The first stage of change is precontemplation. In this stage individuals do not recognize they have a problem at all. A client in this stage lacks awareness of the problem with no intention to change even though others may see and be aware of the problem or concern.

There are four Rs in the stage of precontemplation, as referred to by Dr. DiClemente, which include reluctance, rebellion, resignation and rationalization (Stages of Change, 2016). A client may feel reluctant to change as they do not recognize or realize the problem. Secondly, a client might feel rebellion towards being told what to do, going against their behavior, or drinking for example. Next, resignation comes when a client feels as though they are overwhelmed by the problem at hand and facing it. Finally, those in the precontemplation stage use rationalization, meaning they have all the answers for why their drinking is not a problem.

In this stage the role of the therapist is to be nurturing and work to build a therapeutic alliance. If a therapist is taking a consultative or expert approach it could hinder the relationship with the client and their desire to change. An example of a client in precontemplation is someone who has lost their job or had a close relationship ruined due to their alcohol use. However, they do not feel the reason for their job loss or relationship ending had to do with the alcohol but rather their company cutting back or issues the other person in the relationship had instead of their own behaviors.

The second stage of change is contemplation. In this stage a client starts to become aware of their problem but often the client feels ambivalent. The client’s ambivalence, however, keeps them on the fence of change. The client is interested in learning about alcohol or another substance use along with treatment but is not yet ready to completely change. In this stage a client can begin to identify the pros and cons of their behaviors. During this stage a therapist begins to play the role of a teacher in helping the client understand both the risk and reward of their behaviors (Stages of Change, 2016).

The third stage of change is preparation/determination. This is the stage in which an individual decides to quit drinking. Psych Central describes this as “the Hallmark of this stage” (Stages of Change, 2016). The biggest difference with this stage is an individual becoming committed to stop their drinking. Sometimes it does not immediately happen but instead in the near future. As it is described, the preparation/determination stage encompasses individuals mentally going through the steps to prepare for this life change while also requiring a great deal of determination to overcome their initial prior reasons to not quit. In this stage it is often most helpful to have a trained professional in helping establish a treatment plan to support the decision.

The fourth stage of change is action. In this stage it is time to put all of the pieces together. This stage typically involves a deep level of commitment to friends or family but a public way of sharing one’s desire to change. Within recovery, community and support is extremely important. Whether it is joining counseling, AA, or another group, finding others who are able to cheer one on in recovery is extremely important and impactful to their overall success. The action stage is said to take anywhere from three to six months (Stages of Change, 2016). However, recovery is an ongoing journey and knowing others are joining you on the journey is vital.

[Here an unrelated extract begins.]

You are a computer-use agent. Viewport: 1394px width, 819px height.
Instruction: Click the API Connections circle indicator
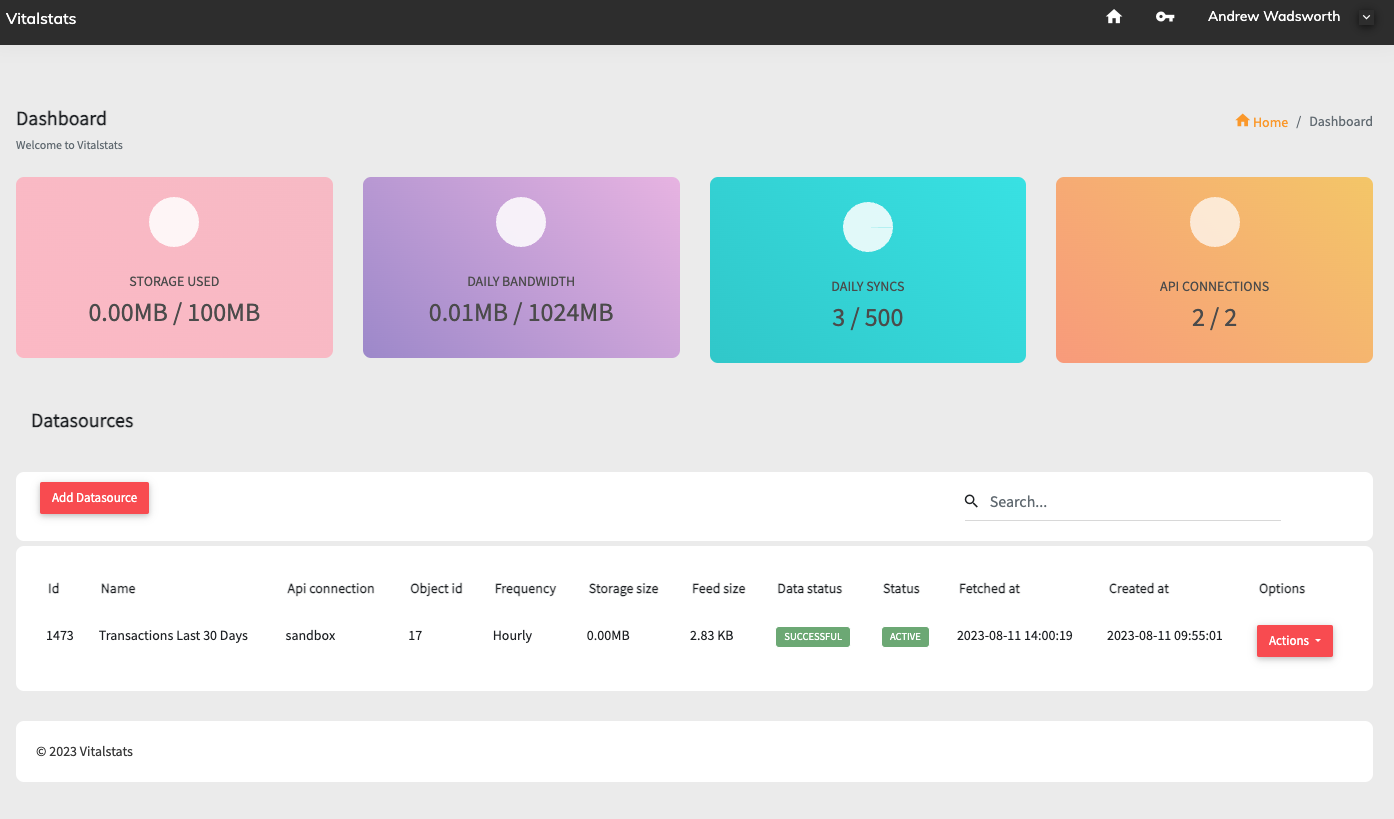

The fifth stage is maintenance. In this stage an individual has changed their substance use and is maintaining their sobriety. In this stage there are typically new behaviors, habits, or hobbies that have taken the place of where alcohol or drugs would have previously occupied. According to Psych Central, during maintenance the desire for old patterns continuously becomes less and less (Stages of Change, 2016).

Finally, the sixth and final stage in this model is relapse or termination. As Psych Central points out, because alcoholism is a disease, the opportunity for relapse is always present. Often an alcoholic who has relapsed understands the slippery slope it can be and can sometimes return stronger and more motivated after a relapse. Therefore, the ultimate goal is termination. Once an individual has entered termination, they are able to withstand the temptations of the substance.